Déjà il étoit à l’œuvre, et il avoit commencé de faire un pont de charpente, inutile pour le service des matériaux. Michel Ange l’apprend ; l’indignation lui rend toute la vivacité de la jeunesse. Il va sur-le-champ trouver le pape, et lui dénonce le choix que vient de faire la fabrique. On m’a donné, dit-il, un successeur; je ne sais quel homme c’est ; mais si les commissaires de votre Sainteté le connoissent, et s’ils me trouvent de trop, je demande à retourner à Florence. Le pape appaisa Michel Ange, manda les commissaires de la fabrique, pour qu’ils eussent à rendre compte de leur conduite. Ceux-ci alléguèrent des erreurs et des malfaçons dans la construction, qui, disoient-ils, menaçoit ruine. Soupçonnant bien que ces allégations pouvoient n’être que les échos de l’envie et de l’intrigue, le pape envoya vérifier par un homme de confiance, les faits avancés par les commissaires, avec injonction à Nanni d’administrer les preuves des erreurs dont on parloit. Cet éclaircissement justifia Michel Ange et dévoila les menées secrètes de Nanni qui fut ignominieusement congédié. On se rappela alors les bévues qu’il avoit commises quelques années auparavant dans la restauration du pont de Sainte-Marie ; on se souvint que, s’étant fait fort de nettoyer à peu de frais le port d’Ancône, il l’avoit plus encombré en quelques jours, que la mer ne l’avoit fait en dix ans.

Nanni fut un de ces hommes, comme il y en aura toujours, qui doivent précisément à leur médiocrité ce fonds de confiance en eux-mêmes, qui en impose à ce grand nombre d’hommes, dont le besoin est de croire au mérite sur parole, n’importe de qui, même de ceux qui se vantent eux-mêmes. Il auroit pu être bon en seconde ligne, Pour avoir voulu aspirer au premier rang, on ne sauroit lui eu donner aucun.

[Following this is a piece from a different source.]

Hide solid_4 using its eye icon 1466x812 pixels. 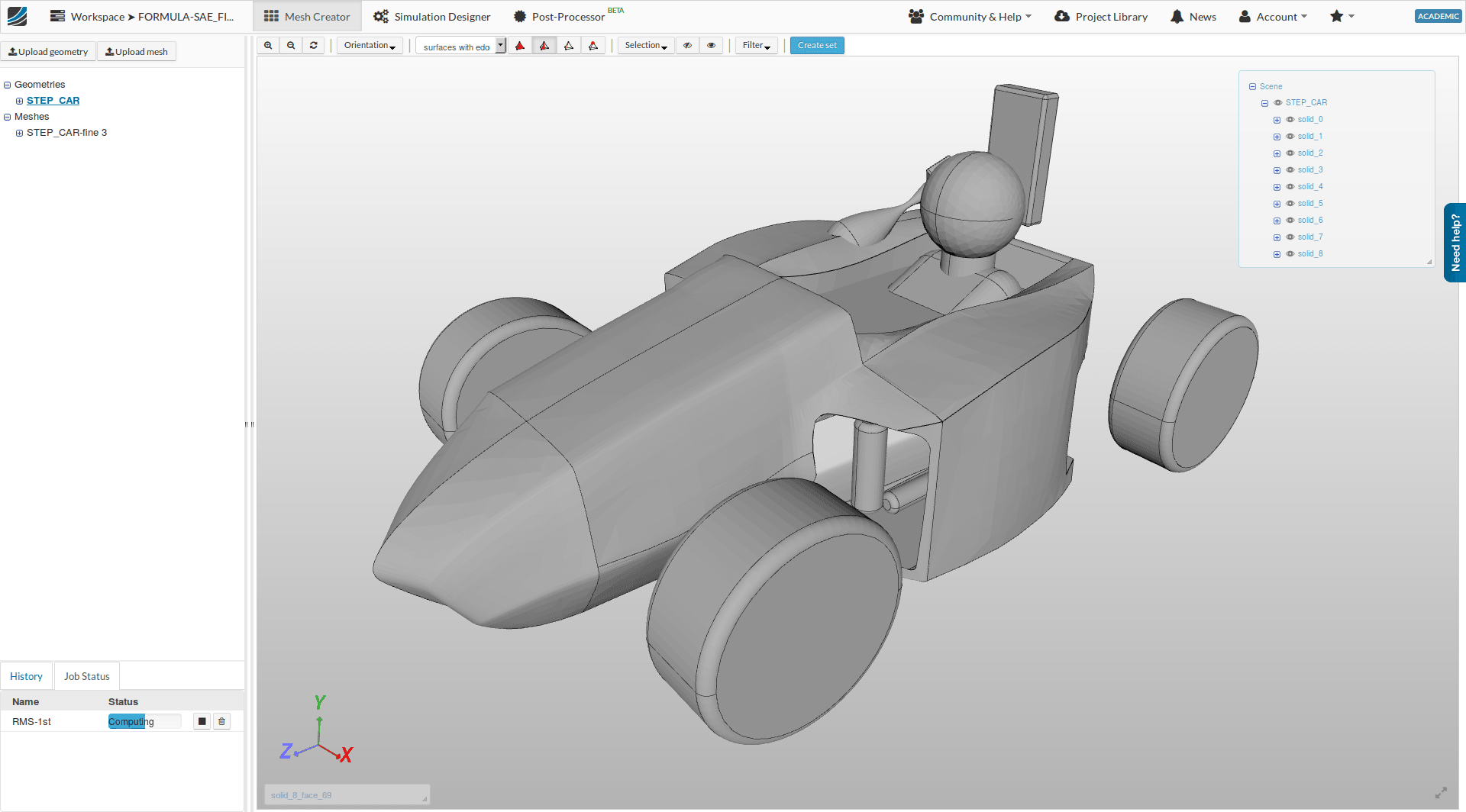[x=1290, y=187]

Si l’on juge de son goût et de son talent par quelques-uns des édifices qu’il a laissés, il fut très-certainement inférieur à tout les architectes de son époque. On ne sauroit trouver de qualité remarquable dans le palais de Ricci, situé rue Giulia. On est d’accord que la partie du palais Mattei, construite sur ses dessins, est inférieure à l’autre. Le palais Salviai, qu’il a élevé à la Longara, est sans doute un édifice important par sa musse, mais d’une disposition peu remarquable, d’un goût assez maussade ; les bossages employés dans sa façade n’y produisent que l’effet de la lourdeur, au lieu de l’impression de force et de sévérité qui doit résulter de leur emploi. Les détails de toute cette architecture ne sont d’accord avec son ensemble, que par le mauvais genre d’exécution qui est commun à toute cette ordonnance.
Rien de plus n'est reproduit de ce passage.